Welcome to this blog which hopefully will provide a discussion forum about carbon farming and associated legal issues.
While there continues to be a significant degree of uncertainty as to future policy directions in relation to a carbon price, a solid amount of work has already been done in setting up a legal framework on which a long term carbon market can develop. Every market has its early and late participants; the distinguishing feature of the carbon market is that it has been created to (1) reduce and (2) reabsorb pollution of the atmosphere released by the emission of green house gases. The aim of this is to prevent global temperatures rising so much that the planet becomes irrevocably degraded as habitat for the species now living on it.
Traditional markets (such as coal) start with a commodity in demand and prices are determined by supply and demand. Global economic growth is still based to a large degree on fossil fuels, so carbon markets are badly distorted by economic signals that rely on rising fossil fuel demand to continue to drive economic growth. It will take time for the carbon market to achieve the type of recognition that the energy market currently possesses. Energy use and fuel pricing has become a fundamental element of human societies, yet carbon pricing encouraging sequestration will need to become just as important if global temperatures are to remain within tolerable limits.

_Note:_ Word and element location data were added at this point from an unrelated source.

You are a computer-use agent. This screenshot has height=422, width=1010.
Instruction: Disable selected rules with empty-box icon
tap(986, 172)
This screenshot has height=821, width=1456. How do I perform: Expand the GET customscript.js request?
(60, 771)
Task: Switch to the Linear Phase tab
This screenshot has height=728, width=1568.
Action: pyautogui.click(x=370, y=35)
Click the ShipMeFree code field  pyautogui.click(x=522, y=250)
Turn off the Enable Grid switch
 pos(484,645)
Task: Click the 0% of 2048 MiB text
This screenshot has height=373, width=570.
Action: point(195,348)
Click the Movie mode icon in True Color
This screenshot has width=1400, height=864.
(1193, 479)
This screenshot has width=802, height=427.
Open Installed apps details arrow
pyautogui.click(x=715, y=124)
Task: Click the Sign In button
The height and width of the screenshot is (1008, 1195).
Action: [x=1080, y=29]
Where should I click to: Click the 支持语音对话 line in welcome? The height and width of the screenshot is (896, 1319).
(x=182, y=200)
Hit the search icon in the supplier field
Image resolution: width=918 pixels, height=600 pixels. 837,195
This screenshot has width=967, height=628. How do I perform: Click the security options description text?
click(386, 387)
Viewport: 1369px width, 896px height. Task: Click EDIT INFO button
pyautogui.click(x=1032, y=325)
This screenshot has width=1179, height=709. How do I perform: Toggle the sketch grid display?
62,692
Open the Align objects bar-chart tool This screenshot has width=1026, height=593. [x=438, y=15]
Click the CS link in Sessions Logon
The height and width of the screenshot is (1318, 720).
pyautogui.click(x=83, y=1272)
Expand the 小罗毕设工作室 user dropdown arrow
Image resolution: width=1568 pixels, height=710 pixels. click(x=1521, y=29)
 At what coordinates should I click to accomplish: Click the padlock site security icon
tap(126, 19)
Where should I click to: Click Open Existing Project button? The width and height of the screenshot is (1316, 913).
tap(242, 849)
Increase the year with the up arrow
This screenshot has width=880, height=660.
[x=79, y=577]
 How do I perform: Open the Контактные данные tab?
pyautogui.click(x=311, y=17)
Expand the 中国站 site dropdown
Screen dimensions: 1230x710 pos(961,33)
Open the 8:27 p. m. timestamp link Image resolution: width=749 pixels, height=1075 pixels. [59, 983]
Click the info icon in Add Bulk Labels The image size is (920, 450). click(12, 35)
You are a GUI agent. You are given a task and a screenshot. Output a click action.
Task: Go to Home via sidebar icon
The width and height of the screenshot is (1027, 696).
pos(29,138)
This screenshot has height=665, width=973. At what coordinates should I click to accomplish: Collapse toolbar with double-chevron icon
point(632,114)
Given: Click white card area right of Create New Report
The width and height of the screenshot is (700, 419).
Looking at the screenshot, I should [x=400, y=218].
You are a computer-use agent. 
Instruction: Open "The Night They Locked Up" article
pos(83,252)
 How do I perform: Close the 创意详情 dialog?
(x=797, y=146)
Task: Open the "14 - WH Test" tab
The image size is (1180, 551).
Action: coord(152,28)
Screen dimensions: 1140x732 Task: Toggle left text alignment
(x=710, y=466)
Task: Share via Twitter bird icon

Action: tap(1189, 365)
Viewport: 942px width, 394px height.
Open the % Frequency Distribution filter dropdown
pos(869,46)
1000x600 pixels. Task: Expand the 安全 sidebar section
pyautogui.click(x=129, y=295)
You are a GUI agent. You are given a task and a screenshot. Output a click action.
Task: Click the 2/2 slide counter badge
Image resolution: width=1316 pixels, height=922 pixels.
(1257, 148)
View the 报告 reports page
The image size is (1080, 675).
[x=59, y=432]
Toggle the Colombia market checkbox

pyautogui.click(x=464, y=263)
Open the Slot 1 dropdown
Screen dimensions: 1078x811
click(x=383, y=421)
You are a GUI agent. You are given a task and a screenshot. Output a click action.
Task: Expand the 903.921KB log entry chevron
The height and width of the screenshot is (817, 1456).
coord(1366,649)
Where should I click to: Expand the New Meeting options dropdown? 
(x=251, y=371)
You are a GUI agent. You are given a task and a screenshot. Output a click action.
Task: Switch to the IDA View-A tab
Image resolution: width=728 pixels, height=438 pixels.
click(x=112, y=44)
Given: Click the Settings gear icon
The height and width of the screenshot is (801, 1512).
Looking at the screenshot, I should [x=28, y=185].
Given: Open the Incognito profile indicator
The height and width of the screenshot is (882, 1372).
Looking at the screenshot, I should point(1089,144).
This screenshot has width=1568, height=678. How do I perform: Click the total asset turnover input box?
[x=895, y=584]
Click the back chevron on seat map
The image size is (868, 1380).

The good news is that the Federal Government has just released (June 2013) new regulations which allow farm forestry to be an eligible carbon farming alternative. This opens up opportunities for farmers to plant trees as small scale plantations, to operate those plantations as commercial tree growing operations and to obtain carbon credits as well.
In areas of 400 mm+ rainfall, a farm forestry project will need to be no larger than 100 hectares or 30% of total farm area so that it is distinguishable from a commercial plantation industry. In areas of less than 400 mm rainfall, a farm forestry project will need to be no larger than 300 hectares or 30% of total farm area. This new methodology for carbon sequestration will be welcome to landholders who wish to diversify into tree planting but especially so to small landholders who wish to enter the carbon market but do not see the current carbon price as sufficient by itself to justify the costs of tree planting and setting land aside. With this new methodology, it will be possible to derive income from harvesting of plantation products while still remaining compliant with the rules of the carbon trading market.
The additionality requirement stemming from the Kyoto Protocol that set a 100 year project parameter for environmental plantings under the Carbon Farming Initiative has been seen as a barrier for farmers to enter the carbon trading market, even though the science backing it is sound. There will be more detailed posts about additionality following at a later date on this blog.